05/11/2011

Novíssimos - Juízo Particular 3

O Julgamento de Abel – talhante [i]

A alma de Abel mal tinha chegado o e o julgamento começa.

(Não se entende isto, como é possível que cada alma seja julgada imediatamente após a separação do corpo pelo mesmo Juiz?
São centenas de milhares de almas que chegam ao mesmo tempo e, no entanto, não há um micro segundo de espera e, com cada uma, os trâmites são os mesmos, sem pressas como se o Juiz não tivesse nenhuma urgência).

Mas nada disto preocupava a alma de Abel.

O que realmente a tinha apreensiva era o facto de desconhecer em absoluto tudo quanto se referia a Julgamento, Céu, Inferno... Não sabia absolutamente nada. Sim, evidentemente, tinha algumas referências, sobretudo na meninice quando a directora do lar onde Abel estava internado, ameaçava os miúdos mal comportados:

“Tornas a fazer isso e vais para o Inferno!”

Mas, é claro, como ela passava a vida a dizer aquilo a propósito de tudo e de nada e nunca nem ele nem nenhum dos outros perguntara o que era o Inferno, na sua cabeça de miúdo foi-se construindo numa ideia de que deveria ser um lugar muito aborrecido, como um quarto escuro, onde também, por vezes, os fechava umas horas, ou qualquer coisa do género. Mais tarde a palavra inferno ficaria associada às dificuldades da vida, às discussões com a sogra que, como costumava dizer “lhe fazia a vida num inferno”.
E Paraíso? Bem…quanto a paraíso não havia nenhuma referência que se lembrasse. A única ideia, de resto bem pálida e longínqua, reportava-se à data do seu casamento com a Lizete a que várias vezes repetira que se sentia no céu!
Portanto… inferno, paraíso, céu, eternidade… eram temas desconhecidos e nada familiares. Não poderia, mesmo que quisesse – e agora bem queria – tecer nenhuma conjectura sobre os temas.

O que estava ali a fazer?

Quem era aquele Juiz?

E aquele Ser espantoso que estava a seu lado ostentado um ar de familiaridade que o conhecimento íntimo dá às criaturas?

E aquela luz fantástica que poderia cegar de tão brilhante e, ao mesmo tempo, diáfana e suave que transmitia uma sensação de tranquilidade que não sabia possível?

O Juiz falou:

"Não consta nada... As folhas do "Livro" estão em branco! Como é possível?"

O "Ser" respondeu:

"Na verdade a vida do Abel não tem absolutamente nada digna de registo. Nunca fez nada de mal nem, especificamente de bom. Toda a sua vida se resumiu a deitar-se à noite, levantar-se de manhã, a passar o dia a trabalhar no talho. Sempre satisfeito com a sua vida nunca invejou ninguém ou desejou ser ou fazer outra coisa."

O Juiz interrompeu:

"Trata-se portanto de um flagrante tíbio e, os tíbios «vomito-os da minha boca».

Abel olhava para um e para outro sem entender bem o que se passava mas, não obstante, parecia-lhe que algo corria muito mal.

O Juiz falou:

"Não pode receber o prémio..."

Deixou a sentença em suspenso porque uma belíssima criatura interrompeu:

"O Abel tinha um segundo nome próprio, Maria, chamava-se Abel Maria embora a única pessoa que o chamava assim fosse a sua Avó. Este meu filho tinha o meu nome."

O Juiz disse então:

"Como em Caná da Galileia fiz o que me pediu, faça-se agora como a Minha Mãe desejar".


[i] Levanta-se a questão da vida para além da morte.
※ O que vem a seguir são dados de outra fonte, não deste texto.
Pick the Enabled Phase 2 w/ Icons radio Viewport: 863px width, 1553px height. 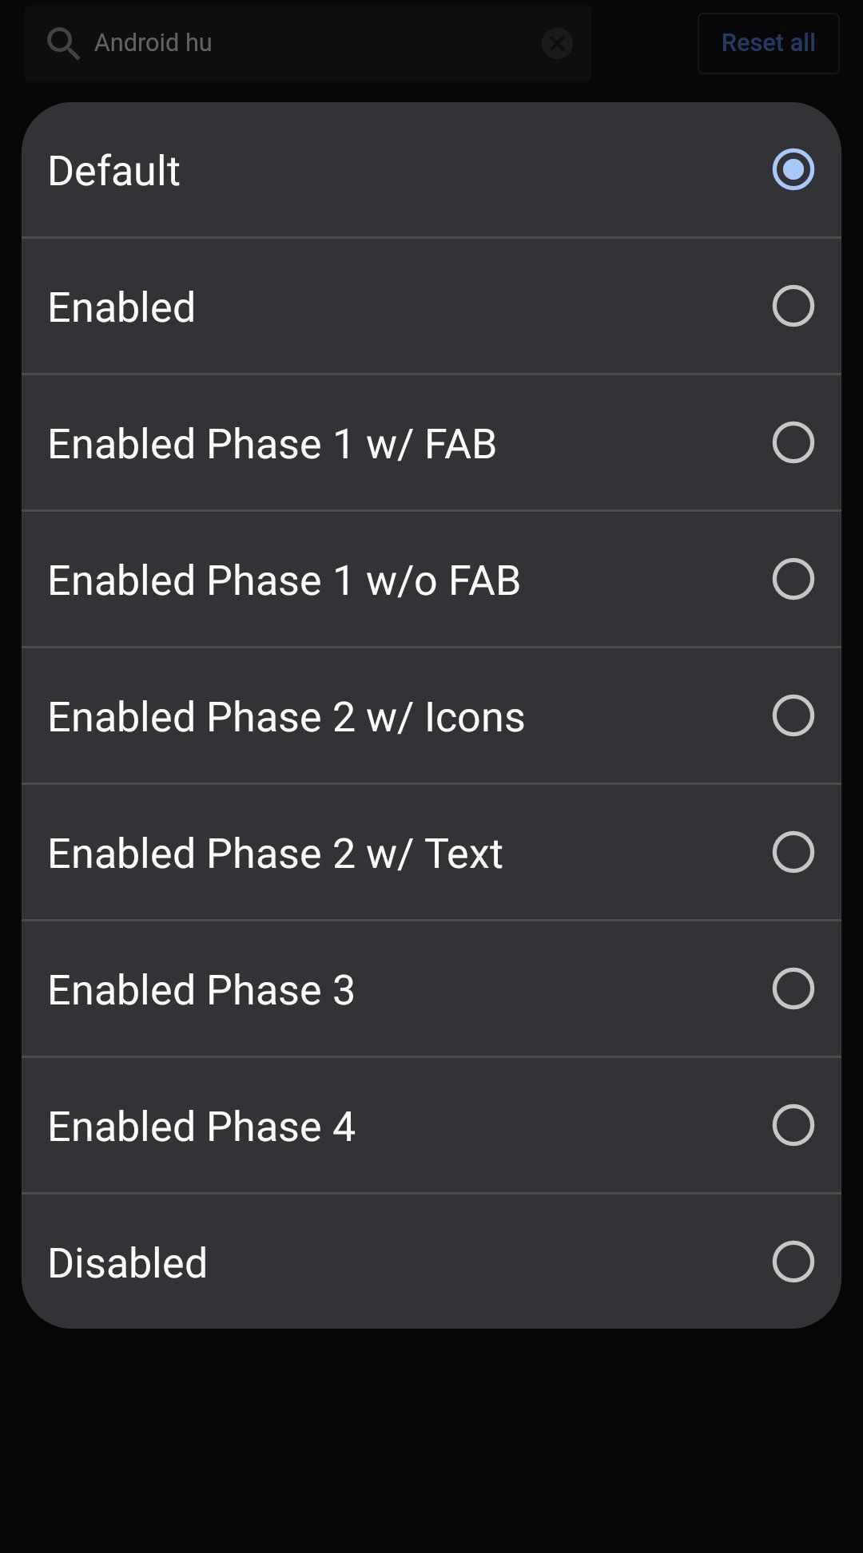click(x=793, y=715)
É uma das grandes interrogações que alguma vez durante a sua vida o homem se coloca.
É natural porque o ser humano é dotado de espírito, alma, que tem preocupações mais para além do imediatamente sensível.
Para os cristãos a segurança da Fé fá-los compreender que está destinado à eternidade, ou seja, embora o corpo pereça e acabe a vida terrena, a sua alma não morrerá jamais e, naturalmente, tende a voltar para o seu Criador, Deus.
Sim... a lógica propõe o que a fé garante, porque não se concebe o Criador abandonar a criatura a um desaparecimento puro e simples.
O restante do problema é o que se refere ao "destino" da alma e que é "marcado" na conclusão do juízo a que é sujeita pelo próprio Criador, logo que, após a separação do corpo, se apresenta perante Si.
No imaginário livro da vida, ao contrário do que que é mais comum, não existem colunas de "deve" e "haver" onde é feita uma espécie de contabilidade, não! O que existe é uma lista completa dos bens recebidos em vida, os dons, graças, auxílios, inspirações e meios com que o Senhor foi dotando cada um de forma especial e única.
Cada ser humano recebe um "pacote" específico, para si em exclusivo.
Deus Nosso Senhor não dispensa os Seus benefícios adrede ou de uma forma sistemática ou mecânica. Cada ser humano é objecto de atenção exclusiva e única por parte do Criador que lhe concede os Seus dons e benefícios conforme a Sua Soberana Vontade determina.
Esta misteriosa magnitude de Deus tem uma razão de ser.
O homem não é capaz por si mesmo de evoluir, de melhorar sem que um estímulo o leve a tal.
Este estímulo surge exactamente no estreitamento das suas relações com Deus.
Quanto mais se relaciona mais recebe e, quanto mais se recebe mais se deseja intimar com Deus.
Por isso no Evangelho consta «àquele que tem, lhe será dado; e ao que não tem, ainda aquilo mesmo que julga ter, lhe será tirado» Lc 8, 16-18.

Para chegar a Deus, o caminho seguro, é Maria Sua e nossa Mãe! 

Sancta Maria iter para tutum! (Santa Maria, prepara-me um caminho seguro)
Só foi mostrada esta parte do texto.